This past week I conferred the absolution and commendation on a congregant who had become a friend. A fellow cancer sufferer, his death was both expected and all too swift. That his wife had been reading my book made me feel somehow culpable for his mortality. Time will tell if his sudden leave taking was a mercy. Standing vigil with his family as his time ran out, I thought of this short piece I wrote years ago:
I spent the day with a couple nervously standing vigil by their boy's bedside in the PICU. Their son, confirmed by me years ago, is only a few sizes and grades ahead of my eldest. I can’t say much more than that, pastoral privilege and all.
What I can reveal:
Right after I left that family, I collected my youngest son, Gabriel. We got in the car. Closed the doors. Buckled our seat belts (‘I beat you Daddy’). I turned on the ignition. Looked in the rearview mirror at Gabriel behind me; he was wearing my faded UVA hat and smiling. And I started to cry, suddenly feeling like I’d gotten into my car wearing someone else’s shoes.

◆ **Task set**:
a) Answer these questions from the vigil passage, one answer per line, marked like the questions:
(i) What had the congregant's wife been reading?
(ii) In what hospital unit did the couple stand vigil by their boy's bedside?
(iii) What was Gabriel wearing when he was seen in the rearview mirror?
b) Retype the part of the vigil passage between "This past week" and "privilege and all.", inclusive.

◆ **Data for review**:
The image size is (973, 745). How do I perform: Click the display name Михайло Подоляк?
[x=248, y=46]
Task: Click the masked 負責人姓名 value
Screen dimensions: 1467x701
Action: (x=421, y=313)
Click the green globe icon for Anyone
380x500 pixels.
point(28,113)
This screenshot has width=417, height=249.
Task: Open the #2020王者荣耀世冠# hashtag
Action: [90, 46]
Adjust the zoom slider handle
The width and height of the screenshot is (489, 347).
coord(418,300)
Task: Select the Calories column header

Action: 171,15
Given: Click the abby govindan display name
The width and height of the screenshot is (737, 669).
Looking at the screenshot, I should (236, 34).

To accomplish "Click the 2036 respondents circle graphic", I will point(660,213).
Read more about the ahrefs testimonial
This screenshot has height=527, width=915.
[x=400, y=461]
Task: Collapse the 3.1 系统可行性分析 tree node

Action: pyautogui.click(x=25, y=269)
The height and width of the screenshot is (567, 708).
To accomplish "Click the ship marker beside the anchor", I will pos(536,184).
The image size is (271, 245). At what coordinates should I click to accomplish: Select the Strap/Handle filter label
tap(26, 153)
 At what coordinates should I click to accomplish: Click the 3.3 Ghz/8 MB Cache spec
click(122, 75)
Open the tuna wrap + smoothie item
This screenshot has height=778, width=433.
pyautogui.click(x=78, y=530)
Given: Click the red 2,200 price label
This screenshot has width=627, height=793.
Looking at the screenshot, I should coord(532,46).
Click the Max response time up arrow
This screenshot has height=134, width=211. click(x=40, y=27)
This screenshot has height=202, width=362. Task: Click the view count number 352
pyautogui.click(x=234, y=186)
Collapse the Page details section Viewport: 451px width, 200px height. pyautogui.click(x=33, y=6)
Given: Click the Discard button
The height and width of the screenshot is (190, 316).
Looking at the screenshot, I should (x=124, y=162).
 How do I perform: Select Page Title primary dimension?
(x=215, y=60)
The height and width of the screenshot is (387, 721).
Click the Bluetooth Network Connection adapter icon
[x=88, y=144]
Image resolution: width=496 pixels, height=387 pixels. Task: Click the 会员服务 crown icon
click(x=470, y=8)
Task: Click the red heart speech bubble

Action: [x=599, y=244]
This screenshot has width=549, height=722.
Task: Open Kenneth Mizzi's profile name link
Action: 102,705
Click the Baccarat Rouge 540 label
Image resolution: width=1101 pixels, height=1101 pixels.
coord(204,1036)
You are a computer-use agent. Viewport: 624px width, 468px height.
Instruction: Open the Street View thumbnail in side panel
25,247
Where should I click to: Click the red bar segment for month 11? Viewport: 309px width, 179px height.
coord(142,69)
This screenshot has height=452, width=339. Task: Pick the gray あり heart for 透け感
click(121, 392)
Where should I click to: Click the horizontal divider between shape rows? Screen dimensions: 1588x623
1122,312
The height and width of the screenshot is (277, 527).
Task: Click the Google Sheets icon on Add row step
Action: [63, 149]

◆ **Task-by-task results**:
a)
(i) The narrator's book.
(ii) The PICU.
(iii) The narrator's faded UVA hat.

b)
This past week I conferred the absolution and commendation on a congregant who had become a friend. A fellow cancer sufferer, his death was both expected and all too swift. That his wife had been reading my book made me feel somehow culpable for his mortality. Time will tell if his sudden leave taking was a mercy. Standing vigil with his family as his time ran out, I thought of this short piece I wrote years ago:
I spent the day with a couple nervously standing vigil by their boy's bedside in the PICU. Their son, confirmed by me years ago, is only a few sizes and grades ahead of my eldest. I can’t say much more than that, pastoral privilege and all.